Republicans, Democrats Square off on Approaches to Proliferation
Boese, Wade, Arms Control Today
DESPITE AGREEING ON the importance of preventing the further proliferation of nuclear, chemical, and biological weapons, Republican and Democratic lawmakers have recently unveiled dramatically different visions on how best to accomplish that mission. Republican legislators prioritize bolstering U.S. deterrence and military capabilities, particularly nuclear weapons, while Democrats emphasize seeking diplomatic solutions and decreasing U.S. reliance on nuclear weapons.

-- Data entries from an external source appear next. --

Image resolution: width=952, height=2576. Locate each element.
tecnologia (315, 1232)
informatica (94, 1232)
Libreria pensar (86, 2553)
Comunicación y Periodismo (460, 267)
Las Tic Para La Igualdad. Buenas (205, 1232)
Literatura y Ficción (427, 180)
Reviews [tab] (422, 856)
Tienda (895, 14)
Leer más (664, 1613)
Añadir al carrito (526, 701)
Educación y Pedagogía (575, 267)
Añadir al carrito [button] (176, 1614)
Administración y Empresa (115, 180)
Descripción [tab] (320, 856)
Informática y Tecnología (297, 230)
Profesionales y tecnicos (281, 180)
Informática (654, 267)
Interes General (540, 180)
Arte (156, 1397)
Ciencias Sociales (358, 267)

The House Republican Policy Committee released a report February 13 declaring that "nuclear weapons and deterrence remain as relevant today as they were at the height of the Cold War." The lawmakers argued that the threats might have changed from one pre-eminent foe-the Soviet Union-to more disparate and smaller threats-namely, Iraq, Iran, and North Korea-but the value of nuclear weapons in protecting U.S. security remains the same.
The report, Differentiation and Defense: An Agenda for the Nuclear Weapons Program, argues that, for nuclear weapons to retain their role as a credible deterrent, the U.S. nuclear weapons complex must be revitalized by halving the time needed to conduct a nuclear test explosion from today's 24-36 months. It also calls for researching new types of nuclear weapons and modernizing and preserving the nuclear stockpile.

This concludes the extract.